Des allèges qui ne font pas le poids
Quand retrait et expansion des matériaux causent des maux de tête
Un entrepreneur a construit un bâtiment en bois de trois étages avec parement de briques d’argile. Aujourd’hui, il constate que les allèges des fenêtres et des portes des niveaux supérieurs sont renversées, c'est-à-dire qu’elles penchent vers le bâtiment plutôt que vers l’extérieur.
L’eau s’infiltre à l’intérieur sous la poussée du vent et l’effet de la gravité. Pourtant, il existe de milliers de bâtiments en bois parés de briques au Québec. Pourquoi le sien connaît-il ce problème?
Un peu de physique 101
D’abord, l’ossature de bois a rétrécit avec le séchage. Si le bois était humide ou s’est mouillé en cours de construction, il peut avoir rétrécit de 1/2 pouce sur trois étages. Chaque pièce de bois comme les sablières ont perdu un peu d’épaisseur. Pour leur part, les solives ajourées sont moins sujettes aux variations étant donné leur procédé de fabrication. Toutefois, au bout de trois étages¸ ça commence à paraître. Le retrait (R) se calcule comme suit : R=D dimension réelle du bois, ici 18 pouces de bois, soit 12 sablières de 1 ½ po (4 par étage à cause de la chape de béton léger) x changement du taux d’humidité (de 19 % à l’origine à 6 % en hiver, soit 13) x le coefficient de retrait de 0,002. Un total de 0,468 po, un peu moins de 1/2 po.
À cela, on ajoute le gonflement naturel des briques d’argile1, un phénomène moins connu. Un coefficient d’expansion de 0,0005 sur 433 pouces de hauteur donne environ 1/4 pouce.
Puisque les fenêtres sont attachées à l’ossature de bois, elles auront tendance à baisser avec le retrait du bois. De son côté, le mur de brique et les allèges auront tendance à monter lorsqu’il y a gonflement de la brique.
Le résultat net sera un basculement des allèges vers l’intérieur.

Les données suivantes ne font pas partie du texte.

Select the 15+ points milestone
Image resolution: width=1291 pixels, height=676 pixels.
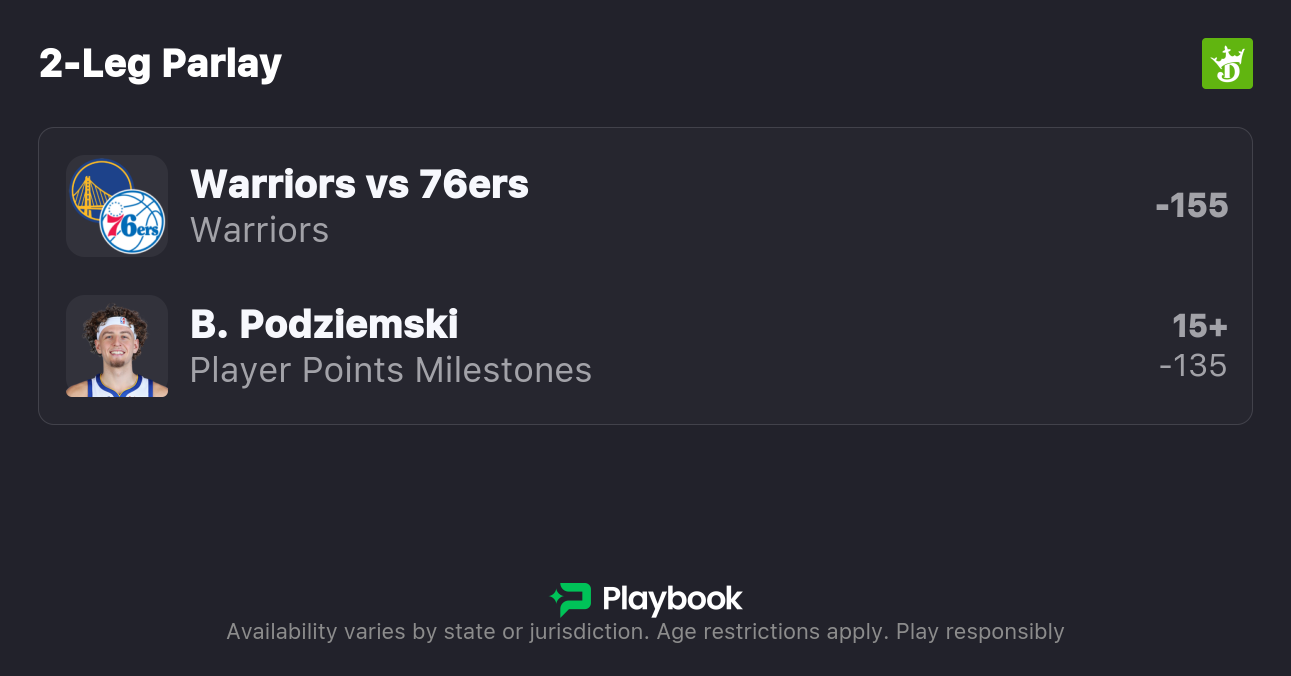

Le Code de construction n’est pas très explicite sur ces calculs. Il renvoie plutôt à la norme CSA-O86 qui exige de tenir compte du retrait du bois et des mouvements différentiels entre les matériaux. Des documents de l’industrie du bois et de la brique donnent plus de détails sur ces phénomènes.
Bien entendu, l’entrepreneur aurait pu éviter cette situation en :
- prévoyant, dans les dessins techniques. des détails permettant à la brique et à l’allège de jouer un peu, sachant que le bois allait connaître ce retrait;
- utilisant un bois sec avec une faible teneur en humidité et en s’assurant en cours de construction que le bois ne soit pas exposé aux éléments;
- construisant conformément aux détails de ses professionnel·le·s afin de réduire les risques de déficiences.
Enfin, les problèmes potentiels causés par le retrait du bois ne se limitent pas seulement aux allèges. Dès que l’on assemble des matériaux aux comportements différents en fonction du taux d’humidité, on s’expose à des mouvements différentiels problématiques. Par exemple, en attachant des solives perpendiculairement à une poutre d’acier, le bois connaîtra un retrait, mais pas l’acier. On verra apparaître une bosse vis-à-vis la poutre d’acier. Pour éviter le problème, on construira avec des éléments de bois légèrement surdimensionnés de manière que le tout soit de niveau une fois le taux d’humidité d’équilibre atteint.
1 « TECHNICAL NOTES on Brick Construction #18 », The brick Institute Association.